**A data block:**
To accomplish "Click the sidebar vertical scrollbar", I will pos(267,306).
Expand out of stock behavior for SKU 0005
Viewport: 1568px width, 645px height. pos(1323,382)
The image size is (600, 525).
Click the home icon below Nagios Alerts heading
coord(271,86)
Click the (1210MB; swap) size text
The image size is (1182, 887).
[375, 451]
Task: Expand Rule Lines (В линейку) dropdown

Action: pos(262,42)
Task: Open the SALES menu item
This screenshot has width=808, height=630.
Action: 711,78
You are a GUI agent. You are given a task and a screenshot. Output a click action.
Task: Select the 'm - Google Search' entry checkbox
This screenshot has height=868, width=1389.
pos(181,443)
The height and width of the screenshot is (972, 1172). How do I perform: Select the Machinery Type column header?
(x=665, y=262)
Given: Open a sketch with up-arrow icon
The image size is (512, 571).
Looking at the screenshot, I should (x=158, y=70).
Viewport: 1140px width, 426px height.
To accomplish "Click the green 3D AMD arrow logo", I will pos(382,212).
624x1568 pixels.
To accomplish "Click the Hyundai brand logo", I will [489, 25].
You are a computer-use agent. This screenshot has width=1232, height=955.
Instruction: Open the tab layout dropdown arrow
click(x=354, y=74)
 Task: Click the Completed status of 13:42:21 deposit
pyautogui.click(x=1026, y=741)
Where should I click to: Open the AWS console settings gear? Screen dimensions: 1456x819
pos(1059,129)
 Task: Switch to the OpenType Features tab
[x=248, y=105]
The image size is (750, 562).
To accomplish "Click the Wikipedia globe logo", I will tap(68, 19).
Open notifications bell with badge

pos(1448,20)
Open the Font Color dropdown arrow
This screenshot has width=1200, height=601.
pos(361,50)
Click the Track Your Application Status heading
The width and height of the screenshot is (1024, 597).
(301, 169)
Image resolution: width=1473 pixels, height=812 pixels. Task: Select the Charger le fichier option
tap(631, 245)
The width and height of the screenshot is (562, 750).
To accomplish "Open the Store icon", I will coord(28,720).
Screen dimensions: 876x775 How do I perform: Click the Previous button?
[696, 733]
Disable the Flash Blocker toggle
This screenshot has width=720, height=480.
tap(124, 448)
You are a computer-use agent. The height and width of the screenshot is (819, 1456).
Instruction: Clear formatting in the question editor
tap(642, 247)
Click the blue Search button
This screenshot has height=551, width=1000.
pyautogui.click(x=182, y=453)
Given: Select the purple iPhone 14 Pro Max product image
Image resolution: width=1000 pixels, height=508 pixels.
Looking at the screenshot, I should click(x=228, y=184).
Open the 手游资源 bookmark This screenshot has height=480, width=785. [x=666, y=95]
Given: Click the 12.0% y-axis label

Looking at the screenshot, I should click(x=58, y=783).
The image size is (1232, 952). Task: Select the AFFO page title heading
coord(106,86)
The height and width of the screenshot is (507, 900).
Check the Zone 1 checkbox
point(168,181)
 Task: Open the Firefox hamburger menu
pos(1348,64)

**Task description:**
Rewrite all the items above as a numbered list, leaving out the blank lines.

**Worked solution:**
1. To accomplish "Click the sidebar vertical scrollbar", I will pos(267,306).
2. Expand out of stock behavior for SKU 0005
3. Viewport: 1568px width, 645px height. pos(1323,382)
4. The image size is (600, 525).
5. Click the home icon below Nagios Alerts heading
6. coord(271,86)
7. Click the (1210MB; swap) size text
8. The image size is (1182, 887).
9. [375, 451]
10. Task: Expand Rule Lines (В линейку) dropdown
11. Action: pos(262,42)
12. Task: Open the SALES menu item
13. This screenshot has width=808, height=630.
14. Action: 711,78
15. You are a GUI agent. You are given a task and a screenshot. Output a click action.
16. Task: Select the 'm - Google Search' entry checkbox
17. This screenshot has height=868, width=1389.
18. pos(181,443)
19. The height and width of the screenshot is (972, 1172). How do I perform: Select the Machinery Type column header?
20. (x=665, y=262)
21. Given: Open a sketch with up-arrow icon
22. The image size is (512, 571).
23. Looking at the screenshot, I should (x=158, y=70).
24. Viewport: 1140px width, 426px height.
25. To accomplish "Click the green 3D AMD arrow logo", I will pos(382,212).
26. 624x1568 pixels.
27. To accomplish "Click the Hyundai brand logo", I will [489, 25].
28. You are a computer-use agent. This screenshot has width=1232, height=955.
29. Instruction: Open the tab layout dropdown arrow
30. click(x=354, y=74)
31.  Task: Click the Completed status of 13:42:21 deposit
32. pyautogui.click(x=1026, y=741)
33. Where should I click to: Open the AWS console settings gear? Screen dimensions: 1456x819
34. pos(1059,129)
35.  Task: Switch to the OpenType Features tab
36. [x=248, y=105]
37. The image size is (750, 562).
38. To accomplish "Click the Wikipedia globe logo", I will tap(68, 19).
39. Open notifications bell with badge
40. pos(1448,20)
41. Open the Font Color dropdown arrow
42. This screenshot has width=1200, height=601.
43. pos(361,50)
44. Click the Track Your Application Status heading
45. The width and height of the screenshot is (1024, 597).
46. (301, 169)
47. Image resolution: width=1473 pixels, height=812 pixels. Task: Select the Charger le fichier option
48. tap(631, 245)
49. The width and height of the screenshot is (562, 750).
50. To accomplish "Open the Store icon", I will coord(28,720).
51. Screen dimensions: 876x775 How do I perform: Click the Previous button?
52. [696, 733]
53. Disable the Flash Blocker toggle
54. This screenshot has width=720, height=480.
55. tap(124, 448)
56. You are a computer-use agent. The height and width of the screenshot is (819, 1456).
57. Instruction: Clear formatting in the question editor
58. tap(642, 247)
59. Click the blue Search button
60. This screenshot has height=551, width=1000.
61. pyautogui.click(x=182, y=453)
62. Given: Select the purple iPhone 14 Pro Max product image
63. Image resolution: width=1000 pixels, height=508 pixels.
64. Looking at the screenshot, I should click(x=228, y=184).
65. Open the 手游资源 bookmark This screenshot has height=480, width=785. [x=666, y=95]
66. Given: Click the 12.0% y-axis label
67. Looking at the screenshot, I should click(x=58, y=783).
68. The image size is (1232, 952). Task: Select the AFFO page title heading
69. coord(106,86)
70. The height and width of the screenshot is (507, 900).
71. Check the Zone 1 checkbox
72. point(168,181)
73.  Task: Open the Firefox hamburger menu
74. pos(1348,64)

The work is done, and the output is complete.